Escola Superior de Ifá (Èsì)
Curso de Filosofia e Teologia Yorùbá
Módulo Òrìṣà Yemoja
"Através dos seguintes módulos sobre Òrìṣà, os alunos da ÈSÌ poderão ter um enfoque claro e específico sobre alguns dos Òrìṣà mais conhecidos na América. O seguinte material não tem o objetivo de treinar pessoas, e não procura ter a verdade absoluta. É hora de os seguidores de Òrìṣà evoluírem, indo para uma perspectiva verdadeiramente tradicional, entendendo que pertencemos a uma tradição plural, e baseada na oralidade. Portanto, nada pode ser verdade totalitária, mais nada tem que deixar de ser verdade.
Akogun Ifáṣọlá Ajobi Àgboọlà
YEMỌJÁ
Yemọjá é um Òrìṣà muito conhecido, tanto na América, como na terra Yorùbá. Seu culto gira em torno da água, mas em primeiro lugar temos que fazer o primeiro esclarecimento, que servirá para o restante do presente material, Yemọjá é um Òrìṣà de rio, assim com a maioria dos Òrìṣà femininos vinculados ao elemento água.

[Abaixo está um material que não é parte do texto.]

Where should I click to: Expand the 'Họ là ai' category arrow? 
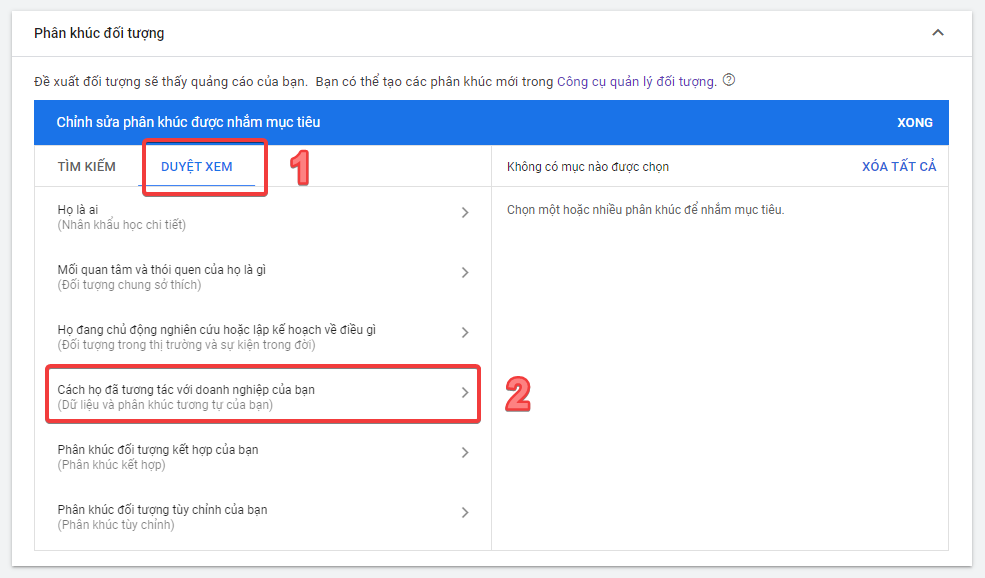[465, 212]
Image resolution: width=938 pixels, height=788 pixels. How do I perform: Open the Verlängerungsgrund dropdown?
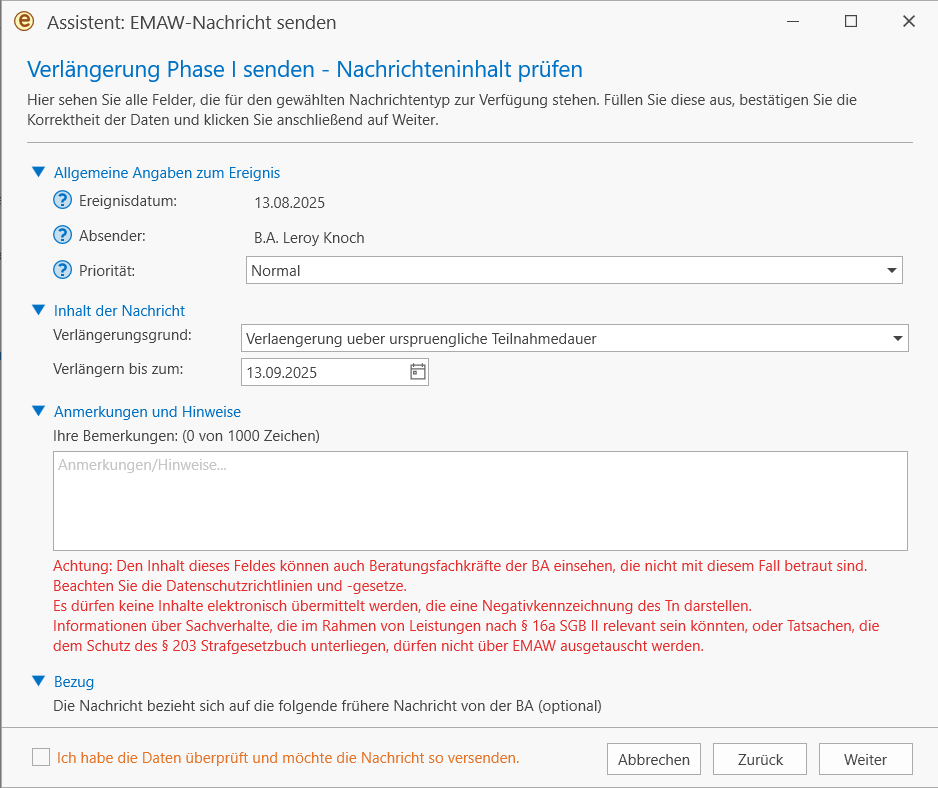[896, 339]
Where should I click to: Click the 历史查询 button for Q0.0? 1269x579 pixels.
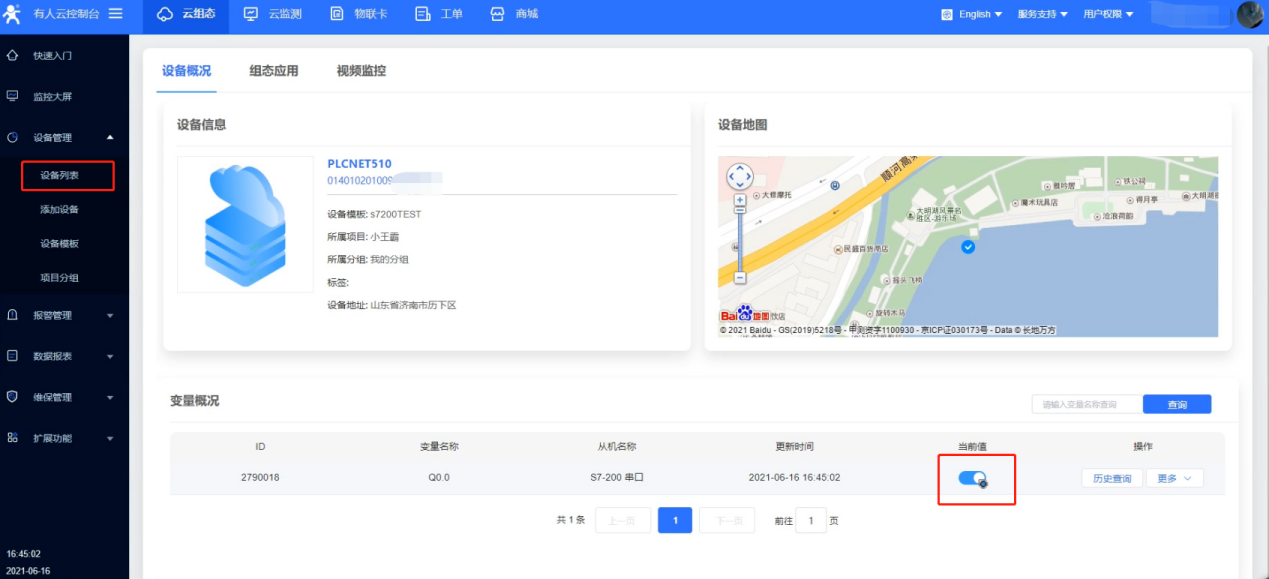pyautogui.click(x=1111, y=478)
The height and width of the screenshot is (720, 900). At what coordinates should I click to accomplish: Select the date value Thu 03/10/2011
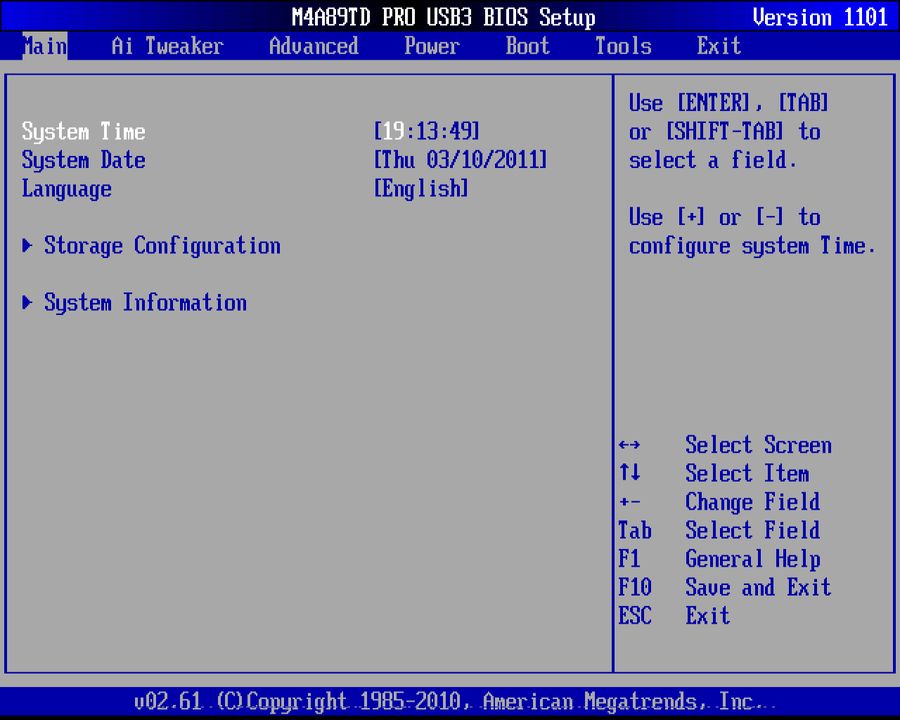click(x=460, y=160)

Isso significa que todo o culto na América esteja errado? Não, claro que não, mas aqui devemos entender as diferenças entre o culto Tradicional Yorùbá, e as tradições nascidas na América, com seus folclores e suas culturas respectivamente. Em quase todos os cultos de Òrìṣà acontece uma readaptação, e isso na minha opinião pessoal, deve ser respeitado, sabendo que, o Candomblé, o Batuque e a Santeria Cubana, têm uma mesma origem, porém não uma origem só. Basta estudar atentamente os conceitos, práticas, e matrizes culturais, para dar se conta da miscigenação de culturas e crenças, nas respectivas práticas.
Esclarecido isso, compreenderemos que nada do que se pratica nos seguimentos de Òrìṣà é errado se tem ancestralidade, o problema começa quando, teorias, pensamentos, crenças próprias, e a desinformação tomam conta para adulterar a sabedoria ancestral.
Odu Ika Fun
O nome deste Òrìṣà pode ser
traduzido como Yèyé ọmọ ẹja “A mãe dos peixes”. Porém, como os outros Òrìṣà,
ela possui outros nomes que, geralmente, têm ligação com sua vida na terra,
poderes, atributos e funcionalidade comunal.
O nome Yemọjá, como tal, é propriamente um nome espiritual, que trata de descrever seu
domínio na água e sua diversidade. Neste aspecto temos que analisar a água como
sendo a que proporciona recursos de habitat para muitas espécies no planeta.
Portanto, Yemọjá num sentido simbólico e representativo,
seria a sustentabilidade que a água proporciona para as comunidades, já que, a
principal característica de um rio saudável, é que tenha peixe.
Tendo compreendido tal conceito, podemos
dizer que, num sentido espiritual, Yemọjá veio ao mundo através da água fresca. Não
no elemento líquido propriamente dito, mas no que a própria água irá
representar para a própria criação.
Por essa razão, um dos nomes mais
conhecidos de Yemọjá é Oluweri, que poderia ser
traduzido como “A chefe que lava as cabeças”. Esse é um sinal claro de que Yemọjá seria a
funcionalidade espiritual da água num sentido amplo.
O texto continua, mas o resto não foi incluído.